Question

I am reading on form authentication in ASP.NET and cannot understand some moment:

James enters a username-password, they are saved in the db. A cookie from username is created, encrypted and attached to a response. As I understand then, when we get a request we need to recognise that cookie received are from James and so we can show his customised page.

What I would like to understand is how system will retrieve username form cookie and then load his info from db?

Was it helpful?

Solution

Forms Auth is storage agnostic. It doesn't have to use a database, indeed you can use it with usernames and passwords in web.config.

So what happens is

  1. A user logs in.
  2. The user is authenticated against the membership provider (which can use SQL, Active DIrectory, web.config, Oracle, MySQL, whatever)
  3. A forms authentication token is created for the user, and is placed on the user machine via a cookie.
  4. Each subsequent request reads the forms authentication token, and queries the provider to get the user details.
  5. The user details are used to populate the user identity in the HttpContext and current thread for the request which is then available to your code to use.

In your code you can check the User property in the Page class (WebForms) or the User property in the controller class (MVC).

While you can get at it via the current thread, or the current context it's not advised, especially once you start using background tasks, where the identity may not propagate to the thread, or the context may change.

You'll note that nothing is stored in a database when the user logs in.

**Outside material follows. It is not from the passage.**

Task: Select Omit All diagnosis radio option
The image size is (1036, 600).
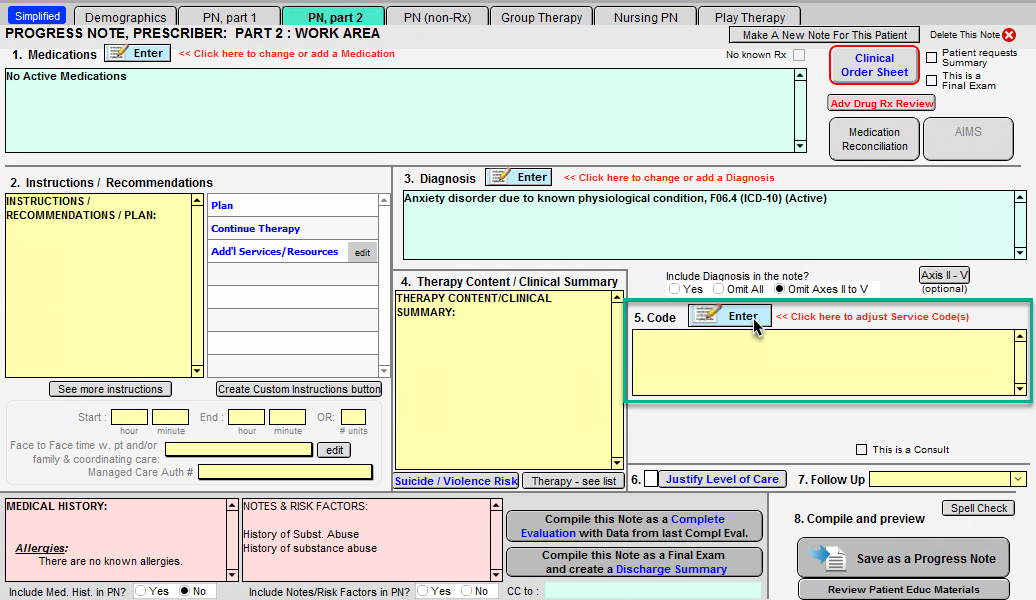Action: [719, 289]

It's all in the forms authentication token, and the work of retrieving the user from it's store on each request is done for you.

OTHER TIPS

Afaik Forms Authentication does not store or load anything in any database. You can use a database to store the username and password, or you can put them in the web.config. How you store user credentials and validate them is up to you, and can happen separately from Forms Authentication.

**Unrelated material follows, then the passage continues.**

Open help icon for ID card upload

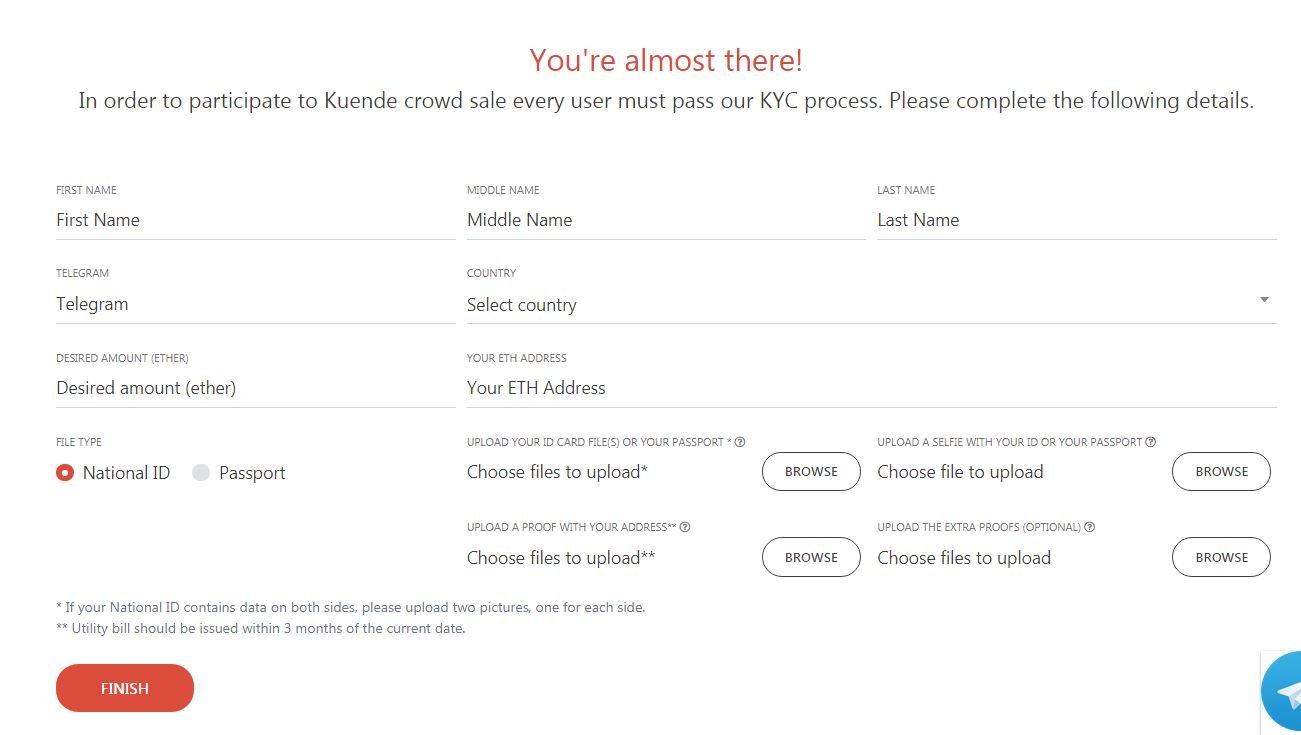741,442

Once you have validated a user (against database or some other logical storage), you use FormsAuthentication to write the authentication cookie. You do not need to worry about decrypting the cookie.

You can get the username from System.Threading.Thread.CurrentPrincipal.Identity.Name. To retrieve user's info from the database, you would query the database using the value if the principal identity name.

Response to comments

Right, you can use forms authentication with the membership provider, active directory, or your own custom user database. FormsAuth doesn't care about the password at all, unless it is stored in web.config (as noted in blowdart's more complete answer). It just writes the cookie, which is decrypted and used to create the thread identity automatically.

Additional Info

Even though this was marked as the answer, blowdart's response is much more complete. You really should not get the identity from the thread if you need it in an ASPX page or MVC controller, use the properties he referenced.

You get the username in your web form by calling User.Identity.Name, e.g. like this:

protected void Page_Load(object sender, EventArgs e)
{
    string userName = User.Identity.Name;
}

ASP.NET interprets the cookie for you, you don't have to read it yourself. Or is your question how to store the user and password in the DB?